A spokesperson for Aviva said the British insurer is exploring options for its European and Asian business including France but declined to comment on specific bidders.

Axa, Generali and Banque Postale declined to comment while Groupe Macif did not respond to requests for comment.

Macif is seeking to raise financing to meet Aviva's price expectations of about 3 billion euros ($3.64 billion) for the business which provides life insurance as well as property and casualty policies to French clients, the sources said.

Other bidders including Axa and Banque Postale are expected to seek a discount to take on the unit which some sources initially valued at between 2 billion and 3 billion euros.

The sale is a central part of Aviva boss Amanda Blanc's turnaround plan aimed at shifting the insurer's focus to its core operations in Britain, Ireland and Canada after a prolonged period of share price weakness that has irked investors.

A merger between Aviva France and a local insurer is likely to win the blessing of regulators and unions as well as Aviva's local partner Association Française d'Épargne et de Retraite (Afer), which previously expressed concern over job security and strategy should Allianz take control.

Founded in 1960, Macif is wholly owned by its roughly 5.4 million policy holders and provides anything from auto, home, health and life insurance. It also offers banking and credit products and is a key shareholder of OFI Asset Management.

"At the moment Macif is the only bidder carrying out extensive work and willing to pay a full price," one of the sources said.

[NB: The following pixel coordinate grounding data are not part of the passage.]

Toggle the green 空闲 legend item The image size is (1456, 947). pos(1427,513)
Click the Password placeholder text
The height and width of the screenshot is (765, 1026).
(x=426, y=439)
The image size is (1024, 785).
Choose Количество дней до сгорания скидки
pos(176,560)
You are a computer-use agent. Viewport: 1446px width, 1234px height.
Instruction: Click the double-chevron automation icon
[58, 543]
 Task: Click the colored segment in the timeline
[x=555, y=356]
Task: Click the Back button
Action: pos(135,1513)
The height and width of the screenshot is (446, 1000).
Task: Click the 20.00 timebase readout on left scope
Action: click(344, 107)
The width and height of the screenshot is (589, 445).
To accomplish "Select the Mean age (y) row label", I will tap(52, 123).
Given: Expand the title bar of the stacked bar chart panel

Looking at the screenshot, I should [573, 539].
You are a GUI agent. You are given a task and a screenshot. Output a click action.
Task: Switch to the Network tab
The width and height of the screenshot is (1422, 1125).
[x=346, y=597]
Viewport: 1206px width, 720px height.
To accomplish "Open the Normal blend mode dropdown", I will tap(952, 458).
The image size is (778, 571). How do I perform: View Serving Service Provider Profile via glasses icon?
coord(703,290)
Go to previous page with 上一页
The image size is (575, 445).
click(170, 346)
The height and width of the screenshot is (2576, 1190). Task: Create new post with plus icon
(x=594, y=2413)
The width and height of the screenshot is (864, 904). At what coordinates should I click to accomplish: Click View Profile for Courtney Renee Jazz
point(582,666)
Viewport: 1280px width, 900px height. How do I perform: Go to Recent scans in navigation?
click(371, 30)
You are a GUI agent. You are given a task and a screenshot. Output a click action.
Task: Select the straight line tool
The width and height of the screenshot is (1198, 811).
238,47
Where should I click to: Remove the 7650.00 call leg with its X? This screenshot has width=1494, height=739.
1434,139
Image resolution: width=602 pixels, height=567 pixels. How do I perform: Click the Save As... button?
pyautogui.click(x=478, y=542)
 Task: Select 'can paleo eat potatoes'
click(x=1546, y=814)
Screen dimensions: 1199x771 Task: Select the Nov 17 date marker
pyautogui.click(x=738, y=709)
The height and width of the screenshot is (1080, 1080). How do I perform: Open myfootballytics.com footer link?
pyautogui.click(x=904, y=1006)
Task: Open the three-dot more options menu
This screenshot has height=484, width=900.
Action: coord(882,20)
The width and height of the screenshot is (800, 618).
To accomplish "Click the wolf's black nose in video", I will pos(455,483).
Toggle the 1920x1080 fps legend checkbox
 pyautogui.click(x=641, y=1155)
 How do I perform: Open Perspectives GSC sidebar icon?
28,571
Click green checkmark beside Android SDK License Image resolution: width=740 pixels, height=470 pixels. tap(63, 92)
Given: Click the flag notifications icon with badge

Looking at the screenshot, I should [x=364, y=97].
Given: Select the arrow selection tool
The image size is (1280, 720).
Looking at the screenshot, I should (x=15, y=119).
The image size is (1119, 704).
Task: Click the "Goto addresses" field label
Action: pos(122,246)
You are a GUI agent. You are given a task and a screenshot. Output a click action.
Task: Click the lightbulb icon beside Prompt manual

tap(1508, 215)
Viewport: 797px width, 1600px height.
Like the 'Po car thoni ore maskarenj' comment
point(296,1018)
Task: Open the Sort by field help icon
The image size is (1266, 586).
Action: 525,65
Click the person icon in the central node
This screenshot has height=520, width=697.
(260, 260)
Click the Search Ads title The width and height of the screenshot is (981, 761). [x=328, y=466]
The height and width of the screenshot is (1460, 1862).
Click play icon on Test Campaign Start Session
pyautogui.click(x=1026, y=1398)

"But it remains a difficult deal as mutual insurers face an existential question on whether to return cash to policy holders or else embark on big deals," he said, noting that they have a non-lucrative business model and have so far stayed away from sizeable acquisitions.

PRIVATE EQUITY WAITING IN THE WINGS

A series of heavyweight private equity funds including Blackstone, Cinven and CVC Capital Partners have also come forward to team up with Aviva's preferred bidder for its French portfolio and pick up any unwanted assets, the sources said.

The three investment firms have held separate talks with both Macif and Generali to offer support for a possible joint bid, one of the sources said.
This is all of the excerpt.